Data shown Start Marker
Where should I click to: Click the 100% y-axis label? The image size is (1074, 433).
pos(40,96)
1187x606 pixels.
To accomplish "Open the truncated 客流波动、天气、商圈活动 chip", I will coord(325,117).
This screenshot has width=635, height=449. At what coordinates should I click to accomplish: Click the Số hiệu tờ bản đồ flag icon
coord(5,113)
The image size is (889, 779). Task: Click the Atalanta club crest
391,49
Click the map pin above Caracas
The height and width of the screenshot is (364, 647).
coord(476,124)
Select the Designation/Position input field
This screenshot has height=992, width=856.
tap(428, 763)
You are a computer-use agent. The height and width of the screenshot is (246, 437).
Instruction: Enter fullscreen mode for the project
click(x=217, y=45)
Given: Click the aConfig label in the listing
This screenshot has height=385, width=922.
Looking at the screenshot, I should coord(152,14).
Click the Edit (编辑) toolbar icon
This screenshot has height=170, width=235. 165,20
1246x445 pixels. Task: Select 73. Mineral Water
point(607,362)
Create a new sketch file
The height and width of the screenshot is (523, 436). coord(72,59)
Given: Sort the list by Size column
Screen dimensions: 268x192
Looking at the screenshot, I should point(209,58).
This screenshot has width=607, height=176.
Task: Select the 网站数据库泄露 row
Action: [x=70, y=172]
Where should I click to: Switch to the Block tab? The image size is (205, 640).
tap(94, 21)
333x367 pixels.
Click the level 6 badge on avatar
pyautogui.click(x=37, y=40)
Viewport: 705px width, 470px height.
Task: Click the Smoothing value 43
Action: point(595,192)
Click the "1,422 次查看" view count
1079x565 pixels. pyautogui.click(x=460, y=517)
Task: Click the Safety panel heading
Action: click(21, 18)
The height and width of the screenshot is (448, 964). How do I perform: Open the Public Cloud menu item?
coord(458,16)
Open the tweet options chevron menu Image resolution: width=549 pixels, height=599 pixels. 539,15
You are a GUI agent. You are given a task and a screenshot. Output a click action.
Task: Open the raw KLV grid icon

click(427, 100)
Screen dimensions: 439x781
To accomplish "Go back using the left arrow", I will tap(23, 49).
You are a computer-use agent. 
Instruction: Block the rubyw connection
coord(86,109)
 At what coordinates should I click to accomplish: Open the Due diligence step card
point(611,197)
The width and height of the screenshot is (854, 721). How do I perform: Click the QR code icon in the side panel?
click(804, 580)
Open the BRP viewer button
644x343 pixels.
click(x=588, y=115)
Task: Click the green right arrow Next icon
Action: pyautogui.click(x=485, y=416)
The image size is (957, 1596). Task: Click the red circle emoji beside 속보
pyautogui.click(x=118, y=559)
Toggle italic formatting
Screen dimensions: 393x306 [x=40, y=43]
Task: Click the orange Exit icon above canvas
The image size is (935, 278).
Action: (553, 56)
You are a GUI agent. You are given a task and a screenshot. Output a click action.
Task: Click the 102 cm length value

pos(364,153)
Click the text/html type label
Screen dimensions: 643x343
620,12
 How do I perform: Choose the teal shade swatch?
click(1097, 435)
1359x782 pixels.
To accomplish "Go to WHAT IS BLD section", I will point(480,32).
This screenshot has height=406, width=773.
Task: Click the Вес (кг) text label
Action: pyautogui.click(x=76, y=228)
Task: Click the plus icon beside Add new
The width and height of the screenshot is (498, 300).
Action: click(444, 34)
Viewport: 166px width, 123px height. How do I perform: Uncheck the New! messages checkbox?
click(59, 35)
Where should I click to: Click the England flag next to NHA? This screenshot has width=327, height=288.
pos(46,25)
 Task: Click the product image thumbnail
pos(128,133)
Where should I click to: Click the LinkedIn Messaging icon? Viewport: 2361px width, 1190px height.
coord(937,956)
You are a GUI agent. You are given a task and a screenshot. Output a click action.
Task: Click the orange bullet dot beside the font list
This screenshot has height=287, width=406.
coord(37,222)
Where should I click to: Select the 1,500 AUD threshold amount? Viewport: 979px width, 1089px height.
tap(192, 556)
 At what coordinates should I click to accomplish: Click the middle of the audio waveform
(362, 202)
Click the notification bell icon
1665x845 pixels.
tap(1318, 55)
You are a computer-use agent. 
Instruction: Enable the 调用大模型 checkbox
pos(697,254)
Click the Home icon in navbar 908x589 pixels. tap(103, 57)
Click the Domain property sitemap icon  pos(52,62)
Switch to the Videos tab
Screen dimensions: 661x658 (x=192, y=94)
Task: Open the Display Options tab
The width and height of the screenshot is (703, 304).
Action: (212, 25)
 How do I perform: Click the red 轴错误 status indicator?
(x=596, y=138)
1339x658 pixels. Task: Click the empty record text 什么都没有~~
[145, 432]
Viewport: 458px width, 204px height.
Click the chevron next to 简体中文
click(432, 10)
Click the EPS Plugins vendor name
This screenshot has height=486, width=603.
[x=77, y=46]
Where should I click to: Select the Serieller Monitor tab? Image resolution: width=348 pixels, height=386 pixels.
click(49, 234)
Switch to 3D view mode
Data shown End Marker
» Aim of the exercise: Filter the records for lines containing the word "above" and copy each one.

» Reply to the task:
Click the map pin above Caracas
Task: Click the orange Exit icon above canvas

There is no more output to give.